REQUIREMENT: Each record should be written out exactly as given.
::: PROVIDED ENTRIES :::
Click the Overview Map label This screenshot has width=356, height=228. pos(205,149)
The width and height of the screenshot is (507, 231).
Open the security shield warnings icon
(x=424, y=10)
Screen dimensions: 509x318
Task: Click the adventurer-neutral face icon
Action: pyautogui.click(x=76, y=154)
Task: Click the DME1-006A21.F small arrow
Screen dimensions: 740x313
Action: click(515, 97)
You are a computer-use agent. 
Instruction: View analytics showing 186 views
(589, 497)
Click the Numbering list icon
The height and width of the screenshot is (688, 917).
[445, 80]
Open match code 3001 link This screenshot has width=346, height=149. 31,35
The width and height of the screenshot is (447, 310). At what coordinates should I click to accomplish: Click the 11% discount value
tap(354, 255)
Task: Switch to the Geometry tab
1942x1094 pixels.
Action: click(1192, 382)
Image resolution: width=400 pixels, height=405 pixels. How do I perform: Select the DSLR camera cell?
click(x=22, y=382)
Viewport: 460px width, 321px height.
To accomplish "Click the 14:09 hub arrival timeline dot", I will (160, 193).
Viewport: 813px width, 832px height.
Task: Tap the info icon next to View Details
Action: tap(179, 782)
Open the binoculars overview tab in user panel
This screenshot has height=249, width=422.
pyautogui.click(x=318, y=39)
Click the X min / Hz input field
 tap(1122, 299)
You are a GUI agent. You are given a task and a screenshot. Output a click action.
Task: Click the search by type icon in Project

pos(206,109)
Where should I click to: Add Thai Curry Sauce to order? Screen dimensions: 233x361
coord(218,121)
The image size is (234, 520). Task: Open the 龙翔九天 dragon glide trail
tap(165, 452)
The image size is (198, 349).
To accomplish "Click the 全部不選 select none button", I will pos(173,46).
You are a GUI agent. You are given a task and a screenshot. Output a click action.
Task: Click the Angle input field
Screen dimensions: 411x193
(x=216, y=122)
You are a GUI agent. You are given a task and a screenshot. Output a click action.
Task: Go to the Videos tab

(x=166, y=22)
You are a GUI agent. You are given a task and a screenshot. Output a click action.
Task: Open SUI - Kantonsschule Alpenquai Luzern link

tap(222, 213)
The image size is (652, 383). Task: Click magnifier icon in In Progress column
:::
ANSWER SPACE:
Click the Overview Map label This screenshot has width=356, height=228. pos(205,149)
The width and height of the screenshot is (507, 231).
Open the security shield warnings icon
(x=424, y=10)
Screen dimensions: 509x318
Task: Click the adventurer-neutral face icon
Action: pyautogui.click(x=76, y=154)
Task: Click the DME1-006A21.F small arrow
Screen dimensions: 740x313
Action: click(515, 97)
You are a computer-use agent. 
Instruction: View analytics showing 186 views
(589, 497)
Click the Numbering list icon
The height and width of the screenshot is (688, 917).
[445, 80]
Open match code 3001 link This screenshot has width=346, height=149. 31,35
The width and height of the screenshot is (447, 310). At what coordinates should I click to accomplish: Click the 11% discount value
tap(354, 255)
Task: Switch to the Geometry tab
1942x1094 pixels.
Action: click(1192, 382)
Image resolution: width=400 pixels, height=405 pixels. How do I perform: Select the DSLR camera cell?
click(x=22, y=382)
Viewport: 460px width, 321px height.
To accomplish "Click the 14:09 hub arrival timeline dot", I will (160, 193).
Viewport: 813px width, 832px height.
Task: Tap the info icon next to View Details
Action: tap(179, 782)
Open the binoculars overview tab in user panel
This screenshot has height=249, width=422.
pyautogui.click(x=318, y=39)
Click the X min / Hz input field
 tap(1122, 299)
You are a GUI agent. You are given a task and a screenshot. Output a click action.
Task: Click the search by type icon in Project

pos(206,109)
Where should I click to: Add Thai Curry Sauce to order? Screen dimensions: 233x361
coord(218,121)
The image size is (234, 520). Task: Open the 龙翔九天 dragon glide trail
tap(165, 452)
The image size is (198, 349).
To accomplish "Click the 全部不選 select none button", I will pos(173,46).
You are a GUI agent. You are given a task and a screenshot. Output a click action.
Task: Click the Angle input field
Screen dimensions: 411x193
(x=216, y=122)
You are a GUI agent. You are given a task and a screenshot. Output a click action.
Task: Go to the Videos tab

(x=166, y=22)
You are a GUI agent. You are given a task and a screenshot. Output a click action.
Task: Open SUI - Kantonsschule Alpenquai Luzern link

tap(222, 213)
The image size is (652, 383). Task: Click magnifier icon in In Progress column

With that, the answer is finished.